→ **About this exercise**:
The reply to the records below should contain exactly the lines from the line with "Click the Auto-refused rate dash indicator" through the line with "Click the 'Name:'", and nothing besides.

→ **Stored records**:

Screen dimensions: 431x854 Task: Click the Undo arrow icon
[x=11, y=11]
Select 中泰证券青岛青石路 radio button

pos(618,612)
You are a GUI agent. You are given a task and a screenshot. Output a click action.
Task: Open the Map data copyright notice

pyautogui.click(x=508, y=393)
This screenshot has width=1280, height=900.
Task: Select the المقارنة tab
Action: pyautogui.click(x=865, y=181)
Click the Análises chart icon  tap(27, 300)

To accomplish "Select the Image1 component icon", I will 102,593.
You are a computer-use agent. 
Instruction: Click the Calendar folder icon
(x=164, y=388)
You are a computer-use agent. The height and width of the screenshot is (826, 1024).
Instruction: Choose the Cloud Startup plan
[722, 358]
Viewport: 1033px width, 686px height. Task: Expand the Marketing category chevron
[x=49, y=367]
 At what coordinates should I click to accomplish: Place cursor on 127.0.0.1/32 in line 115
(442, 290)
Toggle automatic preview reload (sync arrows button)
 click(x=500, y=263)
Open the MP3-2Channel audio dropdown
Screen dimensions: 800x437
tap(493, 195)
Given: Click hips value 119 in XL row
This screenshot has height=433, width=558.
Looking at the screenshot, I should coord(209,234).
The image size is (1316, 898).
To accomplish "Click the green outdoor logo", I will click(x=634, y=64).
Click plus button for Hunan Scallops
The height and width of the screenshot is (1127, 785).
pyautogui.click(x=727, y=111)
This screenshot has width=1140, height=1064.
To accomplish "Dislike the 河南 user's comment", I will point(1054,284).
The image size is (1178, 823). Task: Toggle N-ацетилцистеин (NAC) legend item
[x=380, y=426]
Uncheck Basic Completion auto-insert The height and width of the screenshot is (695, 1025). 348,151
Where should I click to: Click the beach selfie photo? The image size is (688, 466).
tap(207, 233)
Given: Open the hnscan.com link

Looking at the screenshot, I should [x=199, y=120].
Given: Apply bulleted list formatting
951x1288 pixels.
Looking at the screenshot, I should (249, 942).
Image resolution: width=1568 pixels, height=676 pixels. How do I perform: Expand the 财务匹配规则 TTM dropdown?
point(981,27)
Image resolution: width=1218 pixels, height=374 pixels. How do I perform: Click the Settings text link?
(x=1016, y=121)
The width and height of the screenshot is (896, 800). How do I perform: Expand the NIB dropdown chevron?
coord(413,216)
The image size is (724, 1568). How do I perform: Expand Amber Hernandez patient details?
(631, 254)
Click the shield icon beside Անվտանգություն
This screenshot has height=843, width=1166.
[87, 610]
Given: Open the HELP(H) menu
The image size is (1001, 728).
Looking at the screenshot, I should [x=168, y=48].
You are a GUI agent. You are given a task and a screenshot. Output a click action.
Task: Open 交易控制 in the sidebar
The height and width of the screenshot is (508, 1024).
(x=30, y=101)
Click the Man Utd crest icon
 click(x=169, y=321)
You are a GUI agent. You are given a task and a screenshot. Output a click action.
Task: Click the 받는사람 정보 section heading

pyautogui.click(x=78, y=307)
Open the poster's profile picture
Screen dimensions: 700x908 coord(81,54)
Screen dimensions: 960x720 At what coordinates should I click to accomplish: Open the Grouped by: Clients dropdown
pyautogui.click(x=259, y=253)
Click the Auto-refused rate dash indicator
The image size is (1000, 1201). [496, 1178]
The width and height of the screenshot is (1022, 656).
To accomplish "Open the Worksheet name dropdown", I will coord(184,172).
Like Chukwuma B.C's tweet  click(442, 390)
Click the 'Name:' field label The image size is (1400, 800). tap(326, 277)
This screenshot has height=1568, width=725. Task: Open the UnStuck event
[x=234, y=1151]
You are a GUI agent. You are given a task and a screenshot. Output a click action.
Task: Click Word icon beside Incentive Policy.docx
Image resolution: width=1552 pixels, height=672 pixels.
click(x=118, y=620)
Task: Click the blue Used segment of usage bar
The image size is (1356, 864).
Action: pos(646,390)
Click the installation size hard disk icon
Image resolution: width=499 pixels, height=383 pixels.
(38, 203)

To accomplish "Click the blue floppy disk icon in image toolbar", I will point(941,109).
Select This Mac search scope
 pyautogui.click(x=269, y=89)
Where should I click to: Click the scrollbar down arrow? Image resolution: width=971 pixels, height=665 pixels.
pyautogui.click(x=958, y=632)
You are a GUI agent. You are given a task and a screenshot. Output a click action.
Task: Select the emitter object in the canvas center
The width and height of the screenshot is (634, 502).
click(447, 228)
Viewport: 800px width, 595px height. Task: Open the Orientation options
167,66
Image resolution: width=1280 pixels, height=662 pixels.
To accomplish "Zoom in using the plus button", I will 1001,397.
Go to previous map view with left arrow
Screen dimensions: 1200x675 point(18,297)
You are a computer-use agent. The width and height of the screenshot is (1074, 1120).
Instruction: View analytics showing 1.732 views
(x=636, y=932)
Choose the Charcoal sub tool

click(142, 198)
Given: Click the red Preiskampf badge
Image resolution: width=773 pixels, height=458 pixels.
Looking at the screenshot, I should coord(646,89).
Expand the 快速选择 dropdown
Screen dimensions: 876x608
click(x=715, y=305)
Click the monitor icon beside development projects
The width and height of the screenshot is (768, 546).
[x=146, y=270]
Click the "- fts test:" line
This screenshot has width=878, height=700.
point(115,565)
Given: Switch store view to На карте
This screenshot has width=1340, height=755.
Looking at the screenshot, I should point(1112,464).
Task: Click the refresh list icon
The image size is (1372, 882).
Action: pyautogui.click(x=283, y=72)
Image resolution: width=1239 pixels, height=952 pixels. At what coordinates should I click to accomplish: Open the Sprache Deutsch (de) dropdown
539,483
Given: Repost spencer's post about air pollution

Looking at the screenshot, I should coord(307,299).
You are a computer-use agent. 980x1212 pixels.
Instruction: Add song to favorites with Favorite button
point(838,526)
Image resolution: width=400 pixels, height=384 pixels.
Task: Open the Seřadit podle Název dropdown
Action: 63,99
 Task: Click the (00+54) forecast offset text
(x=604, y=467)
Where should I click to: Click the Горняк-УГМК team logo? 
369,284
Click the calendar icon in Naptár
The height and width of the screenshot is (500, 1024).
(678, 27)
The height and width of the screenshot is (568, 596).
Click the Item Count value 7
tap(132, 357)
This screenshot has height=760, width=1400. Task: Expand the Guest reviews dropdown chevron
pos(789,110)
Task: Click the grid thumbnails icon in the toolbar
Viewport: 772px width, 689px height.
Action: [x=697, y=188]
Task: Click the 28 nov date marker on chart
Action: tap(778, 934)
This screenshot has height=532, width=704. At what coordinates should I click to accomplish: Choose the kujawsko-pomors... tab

→ **Your response**:
Click the Auto-refused rate dash indicator
The image size is (1000, 1201). [496, 1178]
The width and height of the screenshot is (1022, 656).
To accomplish "Open the Worksheet name dropdown", I will coord(184,172).
Like Chukwuma B.C's tweet  click(442, 390)
Click the 'Name:' field label The image size is (1400, 800). tap(326, 277)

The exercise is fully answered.